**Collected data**
+---+
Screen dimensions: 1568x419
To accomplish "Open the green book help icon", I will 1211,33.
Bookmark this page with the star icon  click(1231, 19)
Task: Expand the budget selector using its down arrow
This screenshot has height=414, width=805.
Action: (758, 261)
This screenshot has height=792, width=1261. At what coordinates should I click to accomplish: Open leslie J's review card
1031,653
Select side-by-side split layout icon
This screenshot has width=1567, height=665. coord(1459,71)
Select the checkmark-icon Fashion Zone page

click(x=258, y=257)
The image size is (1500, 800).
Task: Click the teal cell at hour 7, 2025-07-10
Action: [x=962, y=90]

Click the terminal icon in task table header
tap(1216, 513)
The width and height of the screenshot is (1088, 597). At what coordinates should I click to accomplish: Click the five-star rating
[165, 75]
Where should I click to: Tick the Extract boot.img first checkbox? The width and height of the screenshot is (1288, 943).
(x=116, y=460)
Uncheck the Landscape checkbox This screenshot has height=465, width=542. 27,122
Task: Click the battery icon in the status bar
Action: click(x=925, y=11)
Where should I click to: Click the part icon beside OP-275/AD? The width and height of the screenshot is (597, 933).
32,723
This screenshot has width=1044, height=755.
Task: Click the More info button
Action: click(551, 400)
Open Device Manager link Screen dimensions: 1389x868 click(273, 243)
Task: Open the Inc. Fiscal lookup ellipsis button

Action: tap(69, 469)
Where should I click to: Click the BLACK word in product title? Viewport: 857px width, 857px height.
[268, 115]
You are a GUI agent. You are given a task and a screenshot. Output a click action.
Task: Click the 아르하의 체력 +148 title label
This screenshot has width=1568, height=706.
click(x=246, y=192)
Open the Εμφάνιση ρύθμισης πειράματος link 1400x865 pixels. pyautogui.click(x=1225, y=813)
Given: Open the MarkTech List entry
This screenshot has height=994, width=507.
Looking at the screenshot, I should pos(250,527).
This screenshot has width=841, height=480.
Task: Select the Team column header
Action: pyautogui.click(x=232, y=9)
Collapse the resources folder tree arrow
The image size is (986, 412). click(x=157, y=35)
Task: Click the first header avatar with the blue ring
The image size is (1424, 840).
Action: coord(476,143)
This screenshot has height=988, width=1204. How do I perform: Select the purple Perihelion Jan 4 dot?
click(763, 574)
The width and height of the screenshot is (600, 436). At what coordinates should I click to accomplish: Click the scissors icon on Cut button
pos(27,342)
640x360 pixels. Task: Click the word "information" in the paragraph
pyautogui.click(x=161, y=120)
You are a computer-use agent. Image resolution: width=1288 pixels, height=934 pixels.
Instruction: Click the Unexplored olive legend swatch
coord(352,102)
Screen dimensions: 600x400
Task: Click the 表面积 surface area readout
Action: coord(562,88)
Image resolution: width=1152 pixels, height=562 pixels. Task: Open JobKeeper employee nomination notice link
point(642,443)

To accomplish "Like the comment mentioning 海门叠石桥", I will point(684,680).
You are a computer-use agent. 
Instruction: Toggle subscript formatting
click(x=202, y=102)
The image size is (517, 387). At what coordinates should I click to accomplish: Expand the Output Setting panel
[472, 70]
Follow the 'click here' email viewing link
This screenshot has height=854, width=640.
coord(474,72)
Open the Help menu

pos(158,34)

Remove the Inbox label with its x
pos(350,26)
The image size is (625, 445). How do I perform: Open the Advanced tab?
+---+
Retype each record above so that every word stays exactly the same.

**Written solution**
Screen dimensions: 1568x419
To accomplish "Open the green book help icon", I will 1211,33.
Bookmark this page with the star icon  click(1231, 19)
Task: Expand the budget selector using its down arrow
This screenshot has height=414, width=805.
Action: (758, 261)
This screenshot has height=792, width=1261. At what coordinates should I click to accomplish: Open leslie J's review card
1031,653
Select side-by-side split layout icon
This screenshot has width=1567, height=665. coord(1459,71)
Select the checkmark-icon Fashion Zone page

click(x=258, y=257)
The image size is (1500, 800).
Task: Click the teal cell at hour 7, 2025-07-10
Action: [x=962, y=90]

Click the terminal icon in task table header
tap(1216, 513)
The width and height of the screenshot is (1088, 597). At what coordinates should I click to accomplish: Click the five-star rating
[165, 75]
Where should I click to: Tick the Extract boot.img first checkbox? The width and height of the screenshot is (1288, 943).
(x=116, y=460)
Uncheck the Landscape checkbox This screenshot has height=465, width=542. 27,122
Task: Click the battery icon in the status bar
Action: click(x=925, y=11)
Where should I click to: Click the part icon beside OP-275/AD? The width and height of the screenshot is (597, 933).
32,723
This screenshot has width=1044, height=755.
Task: Click the More info button
Action: click(551, 400)
Open Device Manager link Screen dimensions: 1389x868 click(273, 243)
Task: Open the Inc. Fiscal lookup ellipsis button

Action: tap(69, 469)
Where should I click to: Click the BLACK word in product title? Viewport: 857px width, 857px height.
[268, 115]
You are a GUI agent. You are given a task and a screenshot. Output a click action.
Task: Click the 아르하의 체력 +148 title label
This screenshot has width=1568, height=706.
click(x=246, y=192)
Open the Εμφάνιση ρύθμισης πειράματος link 1400x865 pixels. pyautogui.click(x=1225, y=813)
Given: Open the MarkTech List entry
This screenshot has height=994, width=507.
Looking at the screenshot, I should pos(250,527).
This screenshot has width=841, height=480.
Task: Select the Team column header
Action: pyautogui.click(x=232, y=9)
Collapse the resources folder tree arrow
The image size is (986, 412). click(x=157, y=35)
Task: Click the first header avatar with the blue ring
The image size is (1424, 840).
Action: coord(476,143)
This screenshot has height=988, width=1204. How do I perform: Select the purple Perihelion Jan 4 dot?
click(763, 574)
The width and height of the screenshot is (600, 436). At what coordinates should I click to accomplish: Click the scissors icon on Cut button
pos(27,342)
640x360 pixels. Task: Click the word "information" in the paragraph
pyautogui.click(x=161, y=120)
You are a computer-use agent. Image resolution: width=1288 pixels, height=934 pixels.
Instruction: Click the Unexplored olive legend swatch
coord(352,102)
Screen dimensions: 600x400
Task: Click the 表面积 surface area readout
Action: coord(562,88)
Image resolution: width=1152 pixels, height=562 pixels. Task: Open JobKeeper employee nomination notice link
point(642,443)

To accomplish "Like the comment mentioning 海门叠石桥", I will point(684,680).
You are a computer-use agent. 
Instruction: Toggle subscript formatting
click(x=202, y=102)
The image size is (517, 387). At what coordinates should I click to accomplish: Expand the Output Setting panel
[472, 70]
Follow the 'click here' email viewing link
This screenshot has height=854, width=640.
coord(474,72)
Open the Help menu

pos(158,34)

Remove the Inbox label with its x
pos(350,26)
The image size is (625, 445). How do I perform: Open the Advanced tab?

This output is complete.